***** Entries provided *****
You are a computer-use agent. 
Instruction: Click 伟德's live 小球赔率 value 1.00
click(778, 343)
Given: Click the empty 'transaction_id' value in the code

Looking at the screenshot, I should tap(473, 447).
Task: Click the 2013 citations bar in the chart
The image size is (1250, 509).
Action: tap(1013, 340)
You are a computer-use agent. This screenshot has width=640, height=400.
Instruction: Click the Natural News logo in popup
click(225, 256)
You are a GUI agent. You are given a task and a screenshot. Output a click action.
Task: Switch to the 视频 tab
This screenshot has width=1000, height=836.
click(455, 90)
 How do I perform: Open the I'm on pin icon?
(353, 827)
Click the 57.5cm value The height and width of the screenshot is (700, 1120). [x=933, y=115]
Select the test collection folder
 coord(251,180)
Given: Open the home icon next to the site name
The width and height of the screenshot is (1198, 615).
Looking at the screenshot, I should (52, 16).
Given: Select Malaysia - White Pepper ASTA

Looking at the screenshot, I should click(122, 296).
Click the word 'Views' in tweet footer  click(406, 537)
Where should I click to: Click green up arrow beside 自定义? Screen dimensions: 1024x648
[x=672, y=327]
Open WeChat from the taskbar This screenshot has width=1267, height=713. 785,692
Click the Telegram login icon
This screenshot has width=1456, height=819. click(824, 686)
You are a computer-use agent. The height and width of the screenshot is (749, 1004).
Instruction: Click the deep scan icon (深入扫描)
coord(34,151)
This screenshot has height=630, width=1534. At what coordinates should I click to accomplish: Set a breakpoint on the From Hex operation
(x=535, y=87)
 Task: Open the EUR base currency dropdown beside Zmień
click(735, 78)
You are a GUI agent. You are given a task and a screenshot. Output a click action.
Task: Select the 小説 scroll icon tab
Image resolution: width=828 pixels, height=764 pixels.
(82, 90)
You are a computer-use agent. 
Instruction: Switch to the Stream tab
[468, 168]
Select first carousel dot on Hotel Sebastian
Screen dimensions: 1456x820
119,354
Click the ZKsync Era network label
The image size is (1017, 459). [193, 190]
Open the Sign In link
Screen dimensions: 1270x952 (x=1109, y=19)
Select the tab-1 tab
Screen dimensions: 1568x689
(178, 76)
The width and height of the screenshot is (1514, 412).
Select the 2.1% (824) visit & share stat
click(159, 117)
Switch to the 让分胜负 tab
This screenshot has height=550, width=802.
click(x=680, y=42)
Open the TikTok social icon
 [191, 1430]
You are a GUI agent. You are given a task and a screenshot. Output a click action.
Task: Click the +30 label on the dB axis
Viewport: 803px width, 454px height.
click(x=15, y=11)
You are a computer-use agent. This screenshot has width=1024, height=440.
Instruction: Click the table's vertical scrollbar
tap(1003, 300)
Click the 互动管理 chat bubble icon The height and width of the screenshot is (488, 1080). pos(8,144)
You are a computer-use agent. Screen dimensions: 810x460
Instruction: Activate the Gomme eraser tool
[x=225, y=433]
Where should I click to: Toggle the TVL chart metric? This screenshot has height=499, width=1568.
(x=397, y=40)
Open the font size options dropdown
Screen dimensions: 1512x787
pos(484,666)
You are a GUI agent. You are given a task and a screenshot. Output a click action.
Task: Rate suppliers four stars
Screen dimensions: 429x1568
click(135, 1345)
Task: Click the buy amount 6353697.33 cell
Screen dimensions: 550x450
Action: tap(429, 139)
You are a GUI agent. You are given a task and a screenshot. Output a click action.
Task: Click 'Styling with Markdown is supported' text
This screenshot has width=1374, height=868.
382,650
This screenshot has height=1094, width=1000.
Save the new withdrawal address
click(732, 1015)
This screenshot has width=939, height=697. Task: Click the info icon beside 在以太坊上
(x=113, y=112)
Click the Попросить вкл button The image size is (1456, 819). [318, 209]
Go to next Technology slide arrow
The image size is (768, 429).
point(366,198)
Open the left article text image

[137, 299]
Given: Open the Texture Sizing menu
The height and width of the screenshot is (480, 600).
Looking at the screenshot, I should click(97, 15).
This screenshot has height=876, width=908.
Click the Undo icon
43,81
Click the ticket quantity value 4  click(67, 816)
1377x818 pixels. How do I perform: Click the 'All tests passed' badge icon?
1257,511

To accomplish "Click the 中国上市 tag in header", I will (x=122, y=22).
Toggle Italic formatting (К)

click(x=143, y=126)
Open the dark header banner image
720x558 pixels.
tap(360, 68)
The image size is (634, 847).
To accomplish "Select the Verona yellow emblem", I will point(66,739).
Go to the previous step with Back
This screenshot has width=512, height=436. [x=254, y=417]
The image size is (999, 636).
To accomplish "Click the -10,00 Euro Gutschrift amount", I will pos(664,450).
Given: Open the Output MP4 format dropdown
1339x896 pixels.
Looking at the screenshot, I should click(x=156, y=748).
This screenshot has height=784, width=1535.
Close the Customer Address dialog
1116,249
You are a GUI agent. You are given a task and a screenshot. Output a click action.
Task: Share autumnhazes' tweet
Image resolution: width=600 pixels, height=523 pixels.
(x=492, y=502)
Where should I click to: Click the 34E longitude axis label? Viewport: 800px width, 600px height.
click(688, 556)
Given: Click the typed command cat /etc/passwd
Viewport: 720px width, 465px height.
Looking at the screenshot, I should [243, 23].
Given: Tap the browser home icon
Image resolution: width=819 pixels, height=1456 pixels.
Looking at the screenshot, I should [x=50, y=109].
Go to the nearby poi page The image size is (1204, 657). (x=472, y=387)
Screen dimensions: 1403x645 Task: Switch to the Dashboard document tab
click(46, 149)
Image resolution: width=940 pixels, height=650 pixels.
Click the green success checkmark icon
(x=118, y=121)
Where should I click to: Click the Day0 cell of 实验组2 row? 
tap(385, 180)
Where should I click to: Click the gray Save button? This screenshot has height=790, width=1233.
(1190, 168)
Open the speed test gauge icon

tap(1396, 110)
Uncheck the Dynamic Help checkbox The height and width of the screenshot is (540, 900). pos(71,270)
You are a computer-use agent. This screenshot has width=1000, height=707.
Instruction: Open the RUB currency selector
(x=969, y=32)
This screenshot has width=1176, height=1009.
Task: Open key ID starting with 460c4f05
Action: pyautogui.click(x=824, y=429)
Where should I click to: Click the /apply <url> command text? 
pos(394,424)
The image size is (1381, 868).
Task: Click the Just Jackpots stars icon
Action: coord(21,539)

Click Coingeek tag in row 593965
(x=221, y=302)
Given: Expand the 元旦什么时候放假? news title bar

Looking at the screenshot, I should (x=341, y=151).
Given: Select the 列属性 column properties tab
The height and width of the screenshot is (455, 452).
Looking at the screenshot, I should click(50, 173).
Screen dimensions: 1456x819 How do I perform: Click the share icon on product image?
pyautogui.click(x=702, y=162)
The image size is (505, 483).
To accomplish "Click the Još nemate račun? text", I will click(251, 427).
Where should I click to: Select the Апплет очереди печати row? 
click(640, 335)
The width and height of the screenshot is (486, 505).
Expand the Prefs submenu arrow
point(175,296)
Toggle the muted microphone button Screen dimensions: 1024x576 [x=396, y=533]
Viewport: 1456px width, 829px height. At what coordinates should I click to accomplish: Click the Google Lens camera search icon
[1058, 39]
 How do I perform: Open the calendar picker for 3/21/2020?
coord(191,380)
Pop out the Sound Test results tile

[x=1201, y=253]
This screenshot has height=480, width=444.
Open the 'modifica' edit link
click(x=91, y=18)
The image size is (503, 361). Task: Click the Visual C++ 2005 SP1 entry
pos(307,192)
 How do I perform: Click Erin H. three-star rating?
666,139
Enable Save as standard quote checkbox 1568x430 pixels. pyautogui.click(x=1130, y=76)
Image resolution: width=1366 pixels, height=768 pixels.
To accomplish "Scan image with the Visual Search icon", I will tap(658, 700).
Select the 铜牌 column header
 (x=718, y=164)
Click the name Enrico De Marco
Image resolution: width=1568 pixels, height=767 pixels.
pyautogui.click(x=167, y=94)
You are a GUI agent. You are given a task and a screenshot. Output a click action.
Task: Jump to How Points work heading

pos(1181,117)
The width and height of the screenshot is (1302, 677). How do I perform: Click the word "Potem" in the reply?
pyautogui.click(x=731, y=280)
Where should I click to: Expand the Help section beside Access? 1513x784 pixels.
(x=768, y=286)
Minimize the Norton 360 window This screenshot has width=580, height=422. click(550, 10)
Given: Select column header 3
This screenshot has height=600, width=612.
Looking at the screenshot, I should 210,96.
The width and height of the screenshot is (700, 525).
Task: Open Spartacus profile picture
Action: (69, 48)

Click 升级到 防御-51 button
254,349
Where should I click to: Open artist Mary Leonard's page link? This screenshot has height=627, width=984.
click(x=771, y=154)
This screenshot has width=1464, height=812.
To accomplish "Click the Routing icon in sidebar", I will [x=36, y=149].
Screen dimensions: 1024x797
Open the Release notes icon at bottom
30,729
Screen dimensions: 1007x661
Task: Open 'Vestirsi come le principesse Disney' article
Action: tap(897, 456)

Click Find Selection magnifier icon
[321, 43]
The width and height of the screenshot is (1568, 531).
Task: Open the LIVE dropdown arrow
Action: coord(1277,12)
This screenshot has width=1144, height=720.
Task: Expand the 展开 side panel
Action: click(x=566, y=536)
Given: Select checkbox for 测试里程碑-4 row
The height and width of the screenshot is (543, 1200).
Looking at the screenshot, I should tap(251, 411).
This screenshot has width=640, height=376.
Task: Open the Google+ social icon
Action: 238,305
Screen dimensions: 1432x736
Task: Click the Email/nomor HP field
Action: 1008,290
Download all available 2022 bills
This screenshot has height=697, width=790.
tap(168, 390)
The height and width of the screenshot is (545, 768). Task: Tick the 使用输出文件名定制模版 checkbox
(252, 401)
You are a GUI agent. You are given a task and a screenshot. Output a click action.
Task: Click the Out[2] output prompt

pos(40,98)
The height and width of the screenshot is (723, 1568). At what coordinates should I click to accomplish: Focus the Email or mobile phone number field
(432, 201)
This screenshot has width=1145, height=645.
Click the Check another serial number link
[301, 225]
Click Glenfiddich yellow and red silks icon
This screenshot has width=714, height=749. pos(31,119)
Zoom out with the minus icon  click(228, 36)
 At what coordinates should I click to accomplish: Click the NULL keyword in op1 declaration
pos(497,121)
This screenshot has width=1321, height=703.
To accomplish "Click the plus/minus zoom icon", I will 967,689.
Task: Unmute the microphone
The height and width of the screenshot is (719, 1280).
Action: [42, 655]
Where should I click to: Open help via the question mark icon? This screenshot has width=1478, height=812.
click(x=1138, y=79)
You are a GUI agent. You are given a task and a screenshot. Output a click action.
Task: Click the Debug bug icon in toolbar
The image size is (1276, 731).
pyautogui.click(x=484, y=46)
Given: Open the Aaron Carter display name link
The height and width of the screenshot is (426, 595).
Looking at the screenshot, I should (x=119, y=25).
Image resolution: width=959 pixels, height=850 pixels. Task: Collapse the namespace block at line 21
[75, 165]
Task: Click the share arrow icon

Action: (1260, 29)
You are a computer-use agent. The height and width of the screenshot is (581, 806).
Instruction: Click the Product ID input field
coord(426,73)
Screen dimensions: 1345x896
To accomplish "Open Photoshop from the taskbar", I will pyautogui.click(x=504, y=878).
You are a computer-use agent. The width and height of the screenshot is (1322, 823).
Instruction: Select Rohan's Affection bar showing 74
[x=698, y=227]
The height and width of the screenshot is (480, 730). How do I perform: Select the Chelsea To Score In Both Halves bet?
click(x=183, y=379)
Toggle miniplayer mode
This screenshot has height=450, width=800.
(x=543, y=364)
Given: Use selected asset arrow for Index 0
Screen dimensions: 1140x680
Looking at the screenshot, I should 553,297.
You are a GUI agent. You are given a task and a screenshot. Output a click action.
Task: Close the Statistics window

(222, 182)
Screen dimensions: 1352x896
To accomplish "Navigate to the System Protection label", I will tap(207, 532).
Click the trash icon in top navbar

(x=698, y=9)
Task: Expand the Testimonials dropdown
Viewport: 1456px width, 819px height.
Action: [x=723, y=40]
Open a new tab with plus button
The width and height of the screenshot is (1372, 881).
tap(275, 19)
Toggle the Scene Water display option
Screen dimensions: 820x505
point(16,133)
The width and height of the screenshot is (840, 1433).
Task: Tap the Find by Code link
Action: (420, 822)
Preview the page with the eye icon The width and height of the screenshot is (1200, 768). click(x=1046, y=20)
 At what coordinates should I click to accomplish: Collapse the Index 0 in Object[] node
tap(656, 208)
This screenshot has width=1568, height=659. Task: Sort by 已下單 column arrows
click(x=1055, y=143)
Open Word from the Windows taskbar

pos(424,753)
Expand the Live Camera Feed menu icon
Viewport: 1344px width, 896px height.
*****
Exercise: Go through the records and pull out each line that includes the word "computer".

Written solution:
You are a computer-use agent. 
You are a computer-use agent. This screenshot has width=640, height=400.
You are a computer-use agent. The height and width of the screenshot is (749, 1004).
You are a computer-use agent. 
You are a computer-use agent. This screenshot has width=1024, height=440.
You are a computer-use agent. Screen dimensions: 810x460
You are a computer-use agent. This screenshot has width=1000, height=707.
You are a computer-use agent. The height and width of the screenshot is (581, 806).
You are a computer-use agent. The width and height of the screenshot is (1322, 823).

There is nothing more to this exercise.